Saved data entries:
========
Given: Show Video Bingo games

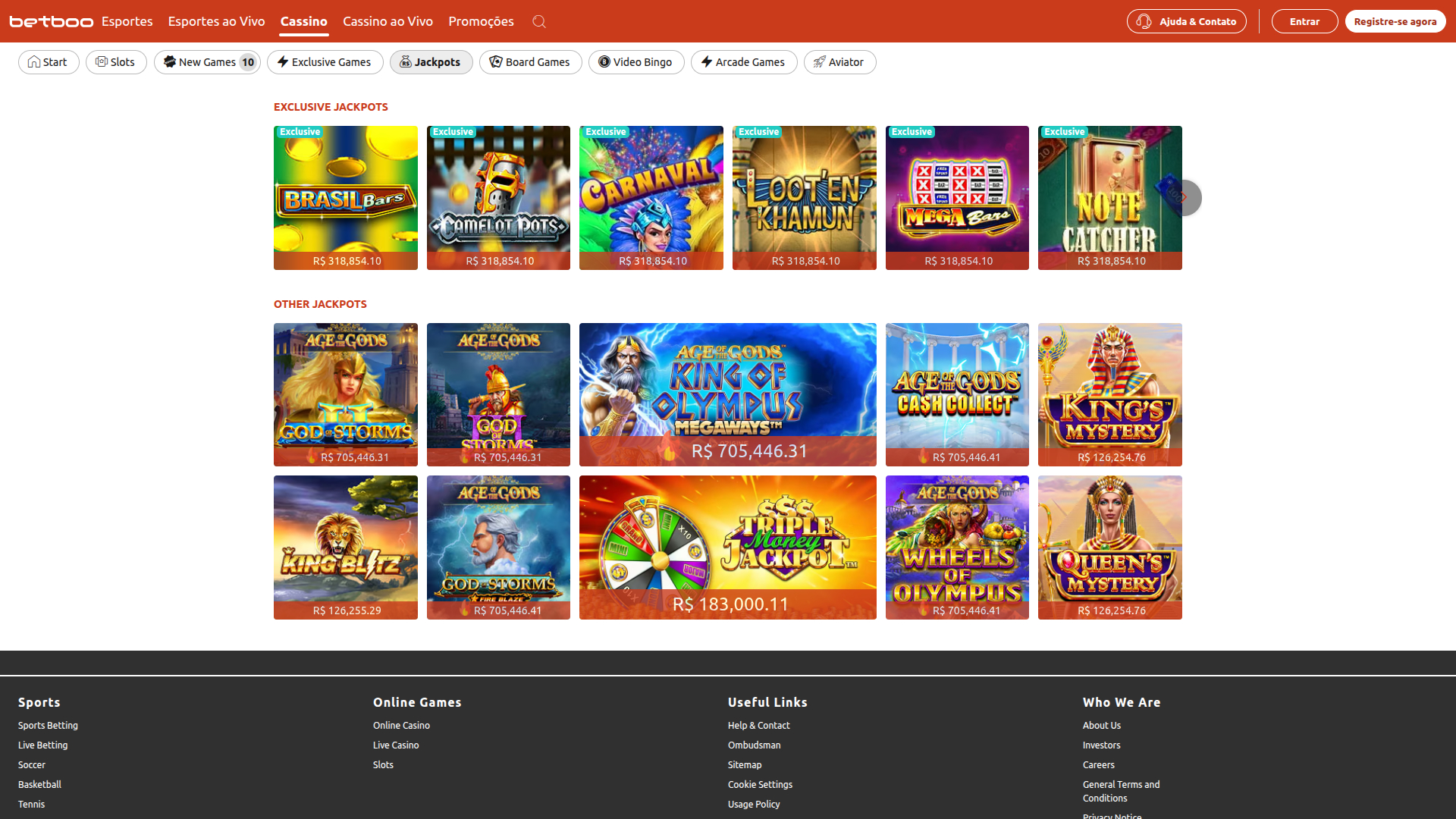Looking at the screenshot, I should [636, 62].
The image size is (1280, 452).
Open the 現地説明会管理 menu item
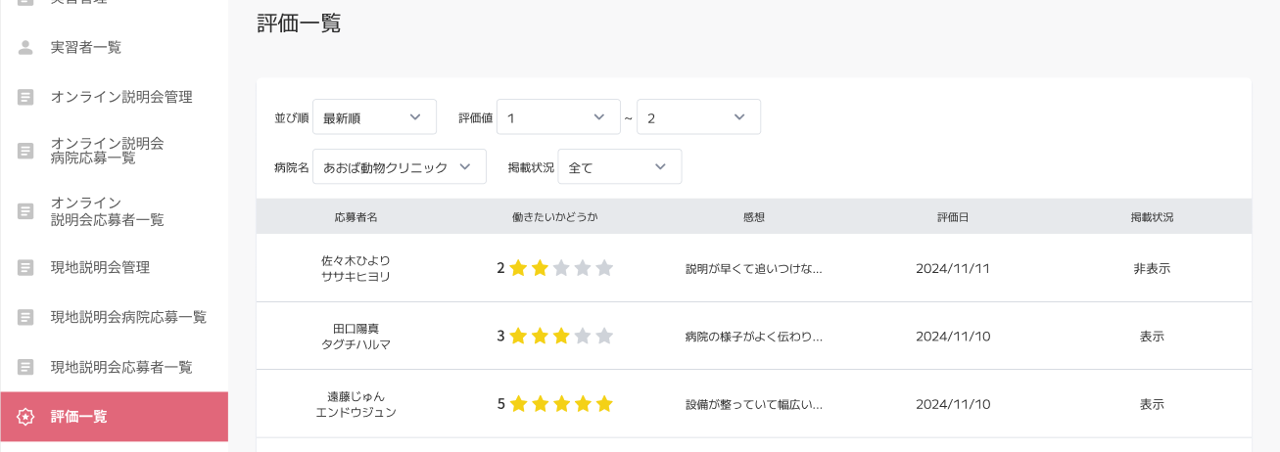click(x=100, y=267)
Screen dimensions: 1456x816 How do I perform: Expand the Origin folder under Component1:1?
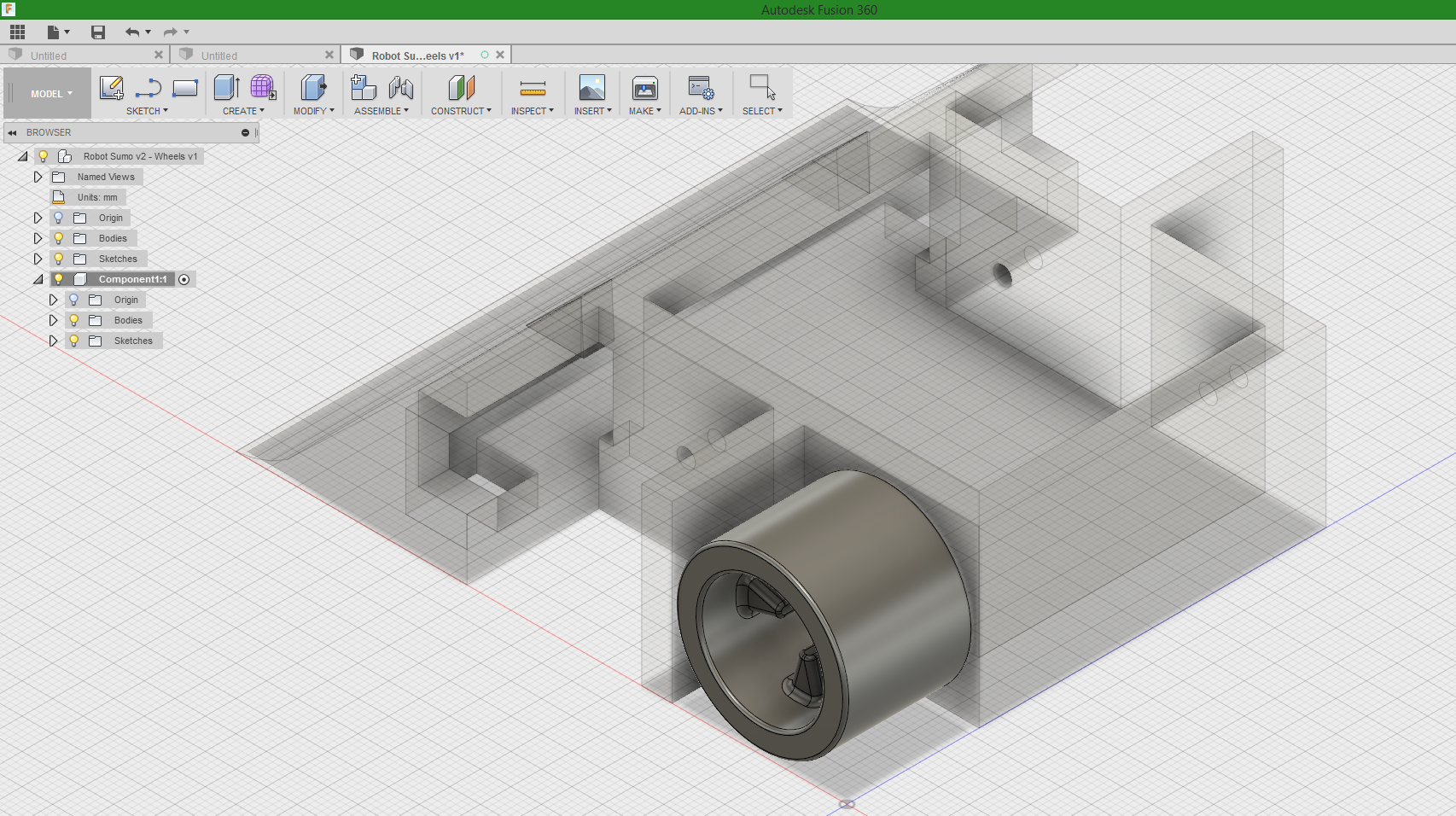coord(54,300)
========
# AIM:
Copy the text of every entry above word for word, omitting the pictures.

# SOLUTION FOR THIS EXERCISE:
Given: Show Video Bingo games

Looking at the screenshot, I should [636, 62].
The image size is (1280, 452).
Open the 現地説明会管理 menu item
click(x=100, y=267)
Screen dimensions: 1456x816 How do I perform: Expand the Origin folder under Component1:1?
coord(54,300)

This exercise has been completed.